## 文本摘录
* * * * *

如下图所示，io_uring_setup的主要功能由以下四个函数提供

io_uring_setup

io_ring_ctx_alloc，主要用来申请空间，初始化列表头、互斥锁、自旋锁等结构
io_allocate_scq_urings，初始化整个struct io_rings *rings，包括SQ/CQ头尾指针、SQE、CQE
- SQ、CQ 头尾指针以及 CQE 都在 struct io_rings *rings 结构体中
- SQE 则是在 struct io_ring_ctx *ctx 结构体中
io_sq_offload_create，根据用户通过 io_uring_setup 传递的 flags 来配置 io_uring 的运行方式
io_uring_get_fd 将 struct io_ring_ctx *ctx 暴露给用户态访问

io_sq_offload_create

__cold int io_sq_offload_create(struct io_ring_ctx *ctx,
				struct io_uring_params *p)
{
	/* Retain compatibility with failing for an invalid attach attempt */
    // 检查是否和另外一个io_uring共享 SQ thread
    ...

	if (ctx->flags & IORING_SETUP_SQPOLL) {
		struct task_struct *tsk; // SQ thread
		struct io_sq_data *sqd;

		// sqd存放SQ thread的相关信息
		sqd = io_get_sq_data(p, &attached);
	

		// 设置ctx中SQ thread相关的信息
        ...
		// 检查是否需要将SQ thread绑定到指定的cpu上
        ...
        
        // 创建 SQ thread
		tsk = create_io_thread(io_sq_thread, sqd, NUMA_NO_NODE);
        
        // 例行操作，开启线程
		wake_up_new_task(tsk);
		if (ret)

* * * * *

## 资料摘录
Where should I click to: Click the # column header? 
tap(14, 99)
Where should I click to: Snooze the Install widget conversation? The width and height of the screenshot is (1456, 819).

* * * * *

## 任务要求
请将上文关于 io_uring_setup 实现的文本逐字完整复述一遍。

## 解答
如下图所示，io_uring_setup的主要功能由以下四个函数提供

io_uring_setup

io_ring_ctx_alloc，主要用来申请空间，初始化列表头、互斥锁、自旋锁等结构
io_allocate_scq_urings，初始化整个struct io_rings *rings，包括SQ/CQ头尾指针、SQE、CQE
- SQ、CQ 头尾指针以及 CQE 都在 struct io_rings *rings 结构体中
- SQE 则是在 struct io_ring_ctx *ctx 结构体中
io_sq_offload_create，根据用户通过 io_uring_setup 传递的 flags 来配置 io_uring 的运行方式
io_uring_get_fd 将 struct io_ring_ctx *ctx 暴露给用户态访问

io_sq_offload_create

__cold int io_sq_offload_create(struct io_ring_ctx *ctx,
				struct io_uring_params *p)
{
	/* Retain compatibility with failing for an invalid attach attempt */
    // 检查是否和另外一个io_uring共享 SQ thread
    ...

	if (ctx->flags & IORING_SETUP_SQPOLL) {
		struct task_struct *tsk; // SQ thread
		struct io_sq_data *sqd;

		// sqd存放SQ thread的相关信息
		sqd = io_get_sq_data(p, &attached);
	

		// 设置ctx中SQ thread相关的信息
        ...
		// 检查是否需要将SQ thread绑定到指定的cpu上
        ...
        
        // 创建 SQ thread
		tsk = create_io_thread(io_sq_thread, sqd, NUMA_NO_NODE);
        
        // 例行操作，开启线程
		wake_up_new_task(tsk);
		if (ret)